"How do you like our house, dear?" Mrs. Mathews asked the little girl with the dark, golden locks and such magnificent eyes, "Is it nice?"

The girl merely bobbed her head yes. After a few moments of silence, she spoke. She spoke with that soft, silky voice of hers, smooth yet sure, "It's very big."

"Would you like to come live with us? In our big house?"

"Can Lorcan stay, too?"

The couple exchanged a quick, tense glance. The woman bent down so that she was eye-level with the little child, and looked at her with sympathetic eyes, "I'm really, sorry, sweetheart. Your brother has left with your parents."

Tears welled in the girl's eyes, and she pressed two fingers to her lips, then lowered them to her heart, "May the Elder guide their souls across the universe." It was a small whisper, almost inaudible, but it meant much more than anyone would ever care to know.

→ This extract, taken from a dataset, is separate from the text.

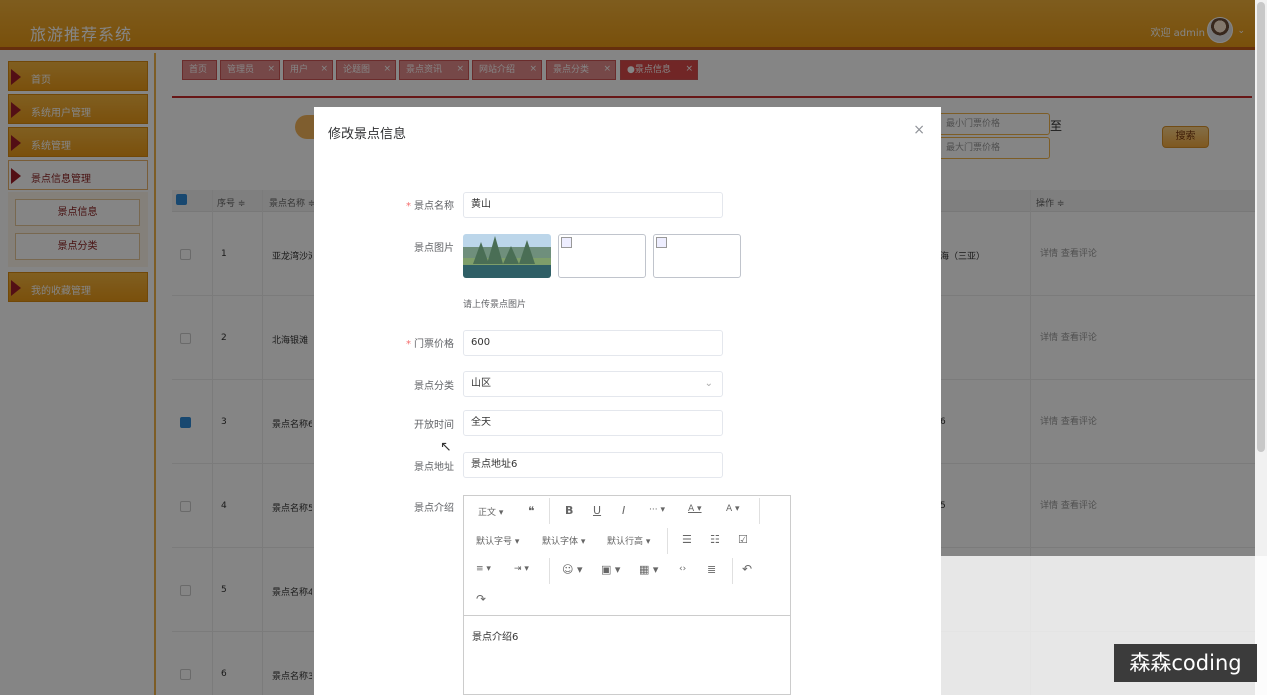  What do you see at coordinates (1261, 227) in the screenshot?
I see `scrollbar-thumb` at bounding box center [1261, 227].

"What did you say, darling?" The woman was in her late twenties, her brown eyes were terse.

"Can't I stay with Cayden?"

This time, the man interfered, "Who's Cayden, love?"

"My uncle. Is he with the Elder now, too?"

The woman shook her head, "Who's the Elder, honey?"

Mr. Mathews had been informed that this girl had no living relatives. "Your father didn't have a brother."

"No. Cayden is my Dad's blood brother."

"Blood brother?"

The girl shook her head, "You wouldn't understand."

The couple led the child to the kitchen table, where a pink cupcake and orange juice waited. They sat down opposite to her, their hands clasped under the table, "The thing about adopt-coming to live with us, cupcake, is that you get to have new stuff. Isn't that nice?"

The girl with the small nose tilted her circular head, "Don't call me cupcake."

"Okay, then. What would you like us to call you? How about a new name?"

Maybe a new name meant a new beginning. Maybe she could start a new life. Maybe, in another life, another realm, her name wouldn't be signed to Death himself. Maybe.

"I want to be called Em."

"Em, like Emma?" The woman liked that name. She had always wanted a daughter with a pretty name.

But the girl shook her head vigorously, "No, no! Em, like Emlyn." Her late grandmother had been called Emlyn.

The couple let the word play on their tongues a few times before the male, black-haired and with dimples, nodded, smiling, "Emlyn. It's a beautiful name, Em."

"Don't you like cupcakes, dear?" She had only sipped her orange juice elegantly.

"I don't have a fork," she frowned, "How will I eat?"

The man frowned, "You don't have to eat the cupcake with a fork! Like what on earth?!"

"Easy, dear. She's just a child." She looks at the eight-year-old, "You can eat it without a fork, sweetie, you don't have to use your manners with us. But if it makes you comfortable… well, here's a fork."

Watching his daughter-it was adoption, but still, he liked to have someone to call a daughter- eat that cupcake with a fork made Mr. Mathews, Dylan, want to cry.